LA OPINIÓN | SANTA CRUZ DE TENERIFE
La borrasca que dejó hasta 270 litros por metro cuadrado en Jardina sigue haci´éndose notar en algunos caseríos de Anaga, Santa Cruz de Tenerife, porque, aunque se trabaja sin descanso, hasta hoy no será imposible llegar en coche a Valle Crispín y Valle Brosque.
Tampoco ayer se podía acceder por carretera a la zona alta del barranco de Tahodio, aunque los técnicos municipales trabajan en habilitar el acceso a este punto desde la pista que nace en Jardina. También había problemas puntuales en la entrada a Afur y en un tramo de Los Catalanes, ya que en este núcleo se puede acceder con vehículo sólo hasta la zona de la Iglesia. En cuanto a Roque Negro, es viable el acceso por carretera con todoterrenos a falta de que se reparen los destrozos en la vía.
Hasta las zonas incomunicadas, los servicios de Protección Civil del Ayuntamiento de Santa Cruz de Tenerife está trasladando víveres y enseres de primera necesidad en helicópteros. También se puede acceder a pie y personal de Cruz Roja está prestando apoyo médico a personas mayores que tienen afecciones leves.
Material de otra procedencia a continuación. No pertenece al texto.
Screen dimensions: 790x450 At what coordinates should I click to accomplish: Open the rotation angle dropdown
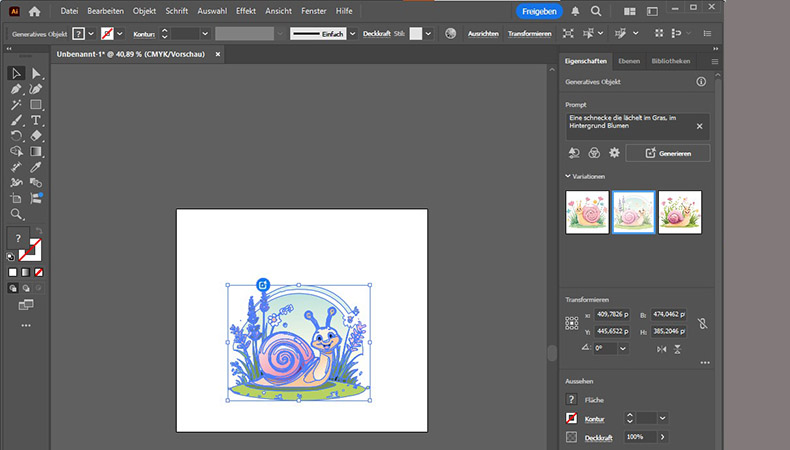[623, 348]
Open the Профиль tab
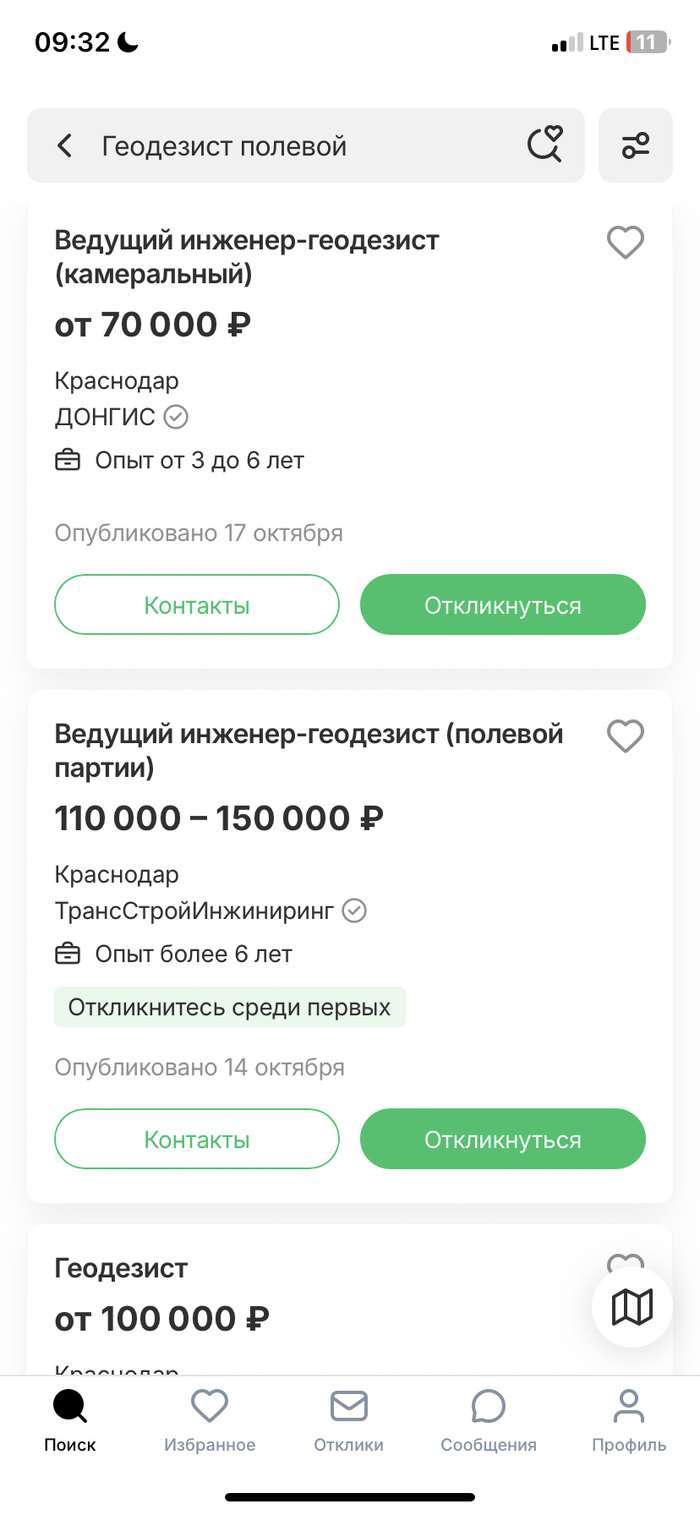The image size is (700, 1515). click(629, 1421)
Ayer el propio alcalde, Miguel Zerolo y el concejal de Bienestar Social, Ignacio González, se trasladaron hasta los Valles para oír las peticiones de los vecinos, que reclaman, sobre todo, que se restablezca el servicio de abastecimiento de agua.
El suministro de agua se ha restablecido en todos los caseríos de Anaga, salvo en Valle Tahodio, Valle Brosque, Valle Crispín, Afur, Benijo y Las Casillas , informó la Empresa Mixta de Aguas de Santa Cruz de Tenerife (Emmasa).
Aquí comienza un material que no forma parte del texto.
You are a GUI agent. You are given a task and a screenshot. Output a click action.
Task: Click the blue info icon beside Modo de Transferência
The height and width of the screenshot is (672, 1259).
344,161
Respecto a Valle Brosque y Valle Crispín, con una población de 250 habitantes aproximadamente, Emmasa afirma que el depósito y la red que utiliza la zona han sido parcialmente dañados. El personal de Emmasa no ha podido acceder a la zona por estar aún cortada la vía de acceso.
En Valle Tahodio, con una población de entre 200 y 250 habitantes, el canal que suministra a la zona quedó gravemente dañado por el arrastre de escombros provocado por el temporal y las obstrucciones posteriores. Ayer se comenzó a restablecer el abastecimiento parcialmente, consiguiéndose en toda la cota baja de Valle Tahodio.
La zona de Afur con entre 250 y 270 habitantes continúa sin abastecimiento. La carretera de acceso a Afur sigue cortada. El depósito de Roque Negro, que suministra agua a Afur, así como la red de abastecimiento, han sido severamente dañadas por el temporal.
En Taborno, con 250 habitantes aproximadamente, se ha reparado la avería y restablecido el abastecimiento y la zona de Taganana, con 2.000 habitantes, también ha restablecido el suministro, salvo en los caseríos de El Lomo y Azanos, donde se continúa trabajando y se espera normalizar la situación en las próximas horas.
Benijo con 120 personas aproximadamente, continúa sin suministro. El personal de Emmasa continúa trabajando para restablecerlo. Entre las prioridades para ayudar a las familias incomunicadas, la Unidad de Montes capitalina ha puesto en funcionamiento dos emisoras de radio para mantener la comunicación con ambos núcleos.
Conviene recordar que, en el primer viaje del helicóptero comisionado por el área de Seguridad Ciudadana y Vial del Ayuntamiento santacrucero, se enviaron dichas emisoras, 1.700 litros de agua embotellada, velas, pilas y dos grupos electrógenos. Aunque si las previsiones de los técnicos se cumplen, este tipo de suministro se podrá hacer a través de los accesos provisionales vía terrestre en los que ayer aún se estaba trabajando.
Luz. De los algo más de 500 clientes que la Compañía Unelco-Endesa tiene en Anaga, la noche del martes se recuperaron aproximadamente la mitad, a medida que a los operarios se les facilitaba el acceso, en condiciones de seguridad, a donde están ubicadas las más de una docena de estaciones transformadoras que abastecen a este núcleo residencial de la capital tinerfeña.
Durante el día de ayer se trabajó hasta culminar la reparación de todas las averías de la red de media tensión de la zona y normalizar totalmente el suministro a los 250 clientes que faltaban, según se informa en un comunicado.
Cuatro días después de la borrasca que dejó hasta 270 litros por metro cuadrado en zonas como Jardina, las zonas más retiradas del Macizo de Anaga no se han podido recuperar al disponer de unas infraestructuras deficitarias y de unos accesos precarios. Ahora, la prioridad es proveer a esta población de los servicios básicos.